Perché la professione dei treeclimber è così in crescita?
Perché cominciamo ad accorgerci di quanto siano necessari gli alberi, abbiamo bisogno della bellezza degli alberi.
Ma allora perché tante capitozzature?
E’ stata la tecnologia a provocare questa moda. Le motoseghe che semplificano tanto il lavoro hanno portato a questa esagerazione. Ma già ci si sta rendendo conto dell’errore e la reazione è già iniziata. Credo che presto si ritroverà il giusto equilibrio.

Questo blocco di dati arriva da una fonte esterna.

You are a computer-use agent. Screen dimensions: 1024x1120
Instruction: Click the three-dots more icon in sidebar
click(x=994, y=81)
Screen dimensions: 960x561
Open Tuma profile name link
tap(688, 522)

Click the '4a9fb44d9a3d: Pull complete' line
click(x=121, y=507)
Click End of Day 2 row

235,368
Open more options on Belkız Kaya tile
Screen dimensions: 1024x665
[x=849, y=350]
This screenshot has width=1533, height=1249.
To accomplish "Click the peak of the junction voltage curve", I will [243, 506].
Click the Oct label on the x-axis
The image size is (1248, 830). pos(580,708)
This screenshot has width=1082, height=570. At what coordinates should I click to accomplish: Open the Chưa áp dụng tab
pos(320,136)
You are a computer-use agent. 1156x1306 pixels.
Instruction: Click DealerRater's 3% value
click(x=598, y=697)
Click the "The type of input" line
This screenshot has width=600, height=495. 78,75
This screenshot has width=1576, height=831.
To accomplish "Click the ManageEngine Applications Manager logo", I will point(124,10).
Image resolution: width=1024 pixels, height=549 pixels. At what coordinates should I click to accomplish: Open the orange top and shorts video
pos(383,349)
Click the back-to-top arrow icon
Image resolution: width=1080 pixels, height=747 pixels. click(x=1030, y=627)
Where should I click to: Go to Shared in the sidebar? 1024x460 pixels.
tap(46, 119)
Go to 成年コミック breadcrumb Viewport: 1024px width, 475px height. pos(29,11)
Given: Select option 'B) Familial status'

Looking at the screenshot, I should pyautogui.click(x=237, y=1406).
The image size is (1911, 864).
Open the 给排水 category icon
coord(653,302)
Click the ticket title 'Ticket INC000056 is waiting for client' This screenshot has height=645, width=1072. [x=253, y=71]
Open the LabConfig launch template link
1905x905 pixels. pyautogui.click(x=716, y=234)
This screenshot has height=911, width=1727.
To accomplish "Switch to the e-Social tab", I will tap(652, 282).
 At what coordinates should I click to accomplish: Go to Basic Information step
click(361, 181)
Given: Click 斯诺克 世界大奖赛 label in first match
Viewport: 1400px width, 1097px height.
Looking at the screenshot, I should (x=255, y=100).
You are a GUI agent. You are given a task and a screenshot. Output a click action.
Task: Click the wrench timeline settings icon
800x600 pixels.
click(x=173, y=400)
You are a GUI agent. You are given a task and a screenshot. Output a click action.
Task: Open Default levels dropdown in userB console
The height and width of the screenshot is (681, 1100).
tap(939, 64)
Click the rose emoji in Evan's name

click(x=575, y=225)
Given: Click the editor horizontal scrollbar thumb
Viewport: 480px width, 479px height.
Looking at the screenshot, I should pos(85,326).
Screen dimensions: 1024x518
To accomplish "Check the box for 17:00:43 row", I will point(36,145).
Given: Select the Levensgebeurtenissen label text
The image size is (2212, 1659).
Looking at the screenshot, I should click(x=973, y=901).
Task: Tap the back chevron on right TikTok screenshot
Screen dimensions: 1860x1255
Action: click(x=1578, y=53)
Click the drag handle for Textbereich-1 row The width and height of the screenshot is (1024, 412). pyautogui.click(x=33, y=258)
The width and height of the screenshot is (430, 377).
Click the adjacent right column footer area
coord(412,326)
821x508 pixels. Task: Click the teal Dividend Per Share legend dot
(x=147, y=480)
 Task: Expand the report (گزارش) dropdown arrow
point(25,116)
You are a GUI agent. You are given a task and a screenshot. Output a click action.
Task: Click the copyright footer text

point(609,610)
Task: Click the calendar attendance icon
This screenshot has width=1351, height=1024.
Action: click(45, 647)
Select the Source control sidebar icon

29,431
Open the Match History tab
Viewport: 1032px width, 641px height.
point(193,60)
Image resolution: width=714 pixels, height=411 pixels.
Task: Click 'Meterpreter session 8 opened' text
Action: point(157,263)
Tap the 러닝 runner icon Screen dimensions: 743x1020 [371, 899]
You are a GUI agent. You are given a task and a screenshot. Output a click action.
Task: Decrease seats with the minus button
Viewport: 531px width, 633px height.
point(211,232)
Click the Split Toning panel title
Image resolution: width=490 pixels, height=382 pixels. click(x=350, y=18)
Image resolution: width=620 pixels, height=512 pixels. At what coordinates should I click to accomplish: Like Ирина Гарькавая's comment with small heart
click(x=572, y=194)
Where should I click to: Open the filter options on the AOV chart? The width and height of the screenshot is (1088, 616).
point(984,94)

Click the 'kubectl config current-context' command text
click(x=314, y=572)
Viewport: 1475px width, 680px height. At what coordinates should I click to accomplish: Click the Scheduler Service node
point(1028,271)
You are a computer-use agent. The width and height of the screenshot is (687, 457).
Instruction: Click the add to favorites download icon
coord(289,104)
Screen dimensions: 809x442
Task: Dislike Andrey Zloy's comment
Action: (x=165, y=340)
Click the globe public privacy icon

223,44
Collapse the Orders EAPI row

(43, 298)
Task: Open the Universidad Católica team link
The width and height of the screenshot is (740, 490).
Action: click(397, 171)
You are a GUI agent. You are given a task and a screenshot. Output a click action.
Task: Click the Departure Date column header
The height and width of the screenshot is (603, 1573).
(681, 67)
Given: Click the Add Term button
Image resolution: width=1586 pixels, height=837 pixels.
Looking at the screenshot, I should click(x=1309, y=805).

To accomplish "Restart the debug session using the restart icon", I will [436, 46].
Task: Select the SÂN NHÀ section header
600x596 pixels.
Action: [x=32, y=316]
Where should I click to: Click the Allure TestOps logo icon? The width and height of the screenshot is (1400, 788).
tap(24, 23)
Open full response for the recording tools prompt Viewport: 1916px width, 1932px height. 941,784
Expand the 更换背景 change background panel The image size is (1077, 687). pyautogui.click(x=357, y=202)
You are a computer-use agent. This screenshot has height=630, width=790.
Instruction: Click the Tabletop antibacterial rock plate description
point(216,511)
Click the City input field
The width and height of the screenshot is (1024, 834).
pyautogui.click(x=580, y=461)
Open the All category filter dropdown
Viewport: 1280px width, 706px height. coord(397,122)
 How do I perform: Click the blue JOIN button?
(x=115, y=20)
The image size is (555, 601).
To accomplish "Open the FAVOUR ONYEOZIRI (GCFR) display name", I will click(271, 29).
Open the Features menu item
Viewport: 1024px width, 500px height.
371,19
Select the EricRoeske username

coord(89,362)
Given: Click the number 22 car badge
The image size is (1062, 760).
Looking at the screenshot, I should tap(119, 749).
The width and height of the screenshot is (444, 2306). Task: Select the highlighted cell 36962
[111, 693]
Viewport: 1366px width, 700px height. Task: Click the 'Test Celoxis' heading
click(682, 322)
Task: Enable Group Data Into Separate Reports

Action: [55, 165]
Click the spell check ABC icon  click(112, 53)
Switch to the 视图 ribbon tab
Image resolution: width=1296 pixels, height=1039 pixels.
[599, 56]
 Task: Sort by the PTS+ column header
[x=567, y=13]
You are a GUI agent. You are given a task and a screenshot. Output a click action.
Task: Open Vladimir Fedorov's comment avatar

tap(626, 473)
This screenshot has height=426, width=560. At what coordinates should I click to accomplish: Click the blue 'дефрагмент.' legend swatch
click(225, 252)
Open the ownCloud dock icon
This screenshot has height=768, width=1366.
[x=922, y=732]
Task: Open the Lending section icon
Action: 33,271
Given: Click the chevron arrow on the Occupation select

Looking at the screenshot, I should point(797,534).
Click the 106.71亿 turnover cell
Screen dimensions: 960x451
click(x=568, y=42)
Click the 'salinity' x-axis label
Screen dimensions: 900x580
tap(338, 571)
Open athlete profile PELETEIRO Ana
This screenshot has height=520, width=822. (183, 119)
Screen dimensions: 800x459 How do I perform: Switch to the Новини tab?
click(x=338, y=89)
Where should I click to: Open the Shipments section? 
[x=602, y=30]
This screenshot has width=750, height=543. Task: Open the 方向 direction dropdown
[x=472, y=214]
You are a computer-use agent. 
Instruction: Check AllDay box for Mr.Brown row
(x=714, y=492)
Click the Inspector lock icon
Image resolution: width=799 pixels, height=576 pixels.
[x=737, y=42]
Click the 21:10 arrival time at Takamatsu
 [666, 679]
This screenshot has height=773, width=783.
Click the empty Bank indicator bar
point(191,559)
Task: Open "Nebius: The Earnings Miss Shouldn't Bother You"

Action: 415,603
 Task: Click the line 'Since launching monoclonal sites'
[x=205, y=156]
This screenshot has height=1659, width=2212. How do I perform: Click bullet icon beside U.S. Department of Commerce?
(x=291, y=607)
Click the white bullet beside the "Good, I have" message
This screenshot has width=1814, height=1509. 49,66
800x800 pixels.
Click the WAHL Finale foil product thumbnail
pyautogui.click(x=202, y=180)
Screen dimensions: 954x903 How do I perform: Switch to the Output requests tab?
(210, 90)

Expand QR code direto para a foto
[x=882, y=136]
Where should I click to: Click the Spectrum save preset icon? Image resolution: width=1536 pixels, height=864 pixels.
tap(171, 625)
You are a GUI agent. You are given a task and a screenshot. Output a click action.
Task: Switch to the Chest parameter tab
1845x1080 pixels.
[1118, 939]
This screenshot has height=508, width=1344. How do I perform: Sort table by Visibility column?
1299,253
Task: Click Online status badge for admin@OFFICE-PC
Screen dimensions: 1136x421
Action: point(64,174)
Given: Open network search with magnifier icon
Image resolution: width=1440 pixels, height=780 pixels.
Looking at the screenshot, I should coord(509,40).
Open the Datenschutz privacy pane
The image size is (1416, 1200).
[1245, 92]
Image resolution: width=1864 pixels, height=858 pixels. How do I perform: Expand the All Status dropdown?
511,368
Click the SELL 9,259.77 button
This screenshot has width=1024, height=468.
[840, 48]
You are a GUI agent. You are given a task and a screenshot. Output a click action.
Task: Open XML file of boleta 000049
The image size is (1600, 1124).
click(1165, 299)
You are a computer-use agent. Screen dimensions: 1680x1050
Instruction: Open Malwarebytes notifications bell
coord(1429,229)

Trovare il giusto equilibrio per gli alberi da far vivere in città non è impresa facile. Tanti errori commessi al momento della piantumazione o nella manutenzione hanno reso molti alberi cittadini una minaccia per l’incolumità delle persone . Ma rinunciare a questa presenza sarebbe un suicidio. Buoni spunti per affrontare e risolvere il problema si potranno avere dalla Conferenza Europea di Arboricoltura “Pianificare la città verde: relazioni tra alberi ed infrastrutture“, in programma dal 26 al 28 maggio a Torino. La conferenza è organizzata dalla Società Italiana di Arboricoltura (SIA), sotto il patrocinio dell’International Society of Arboriculture (ISA) di cui è sezione italiana.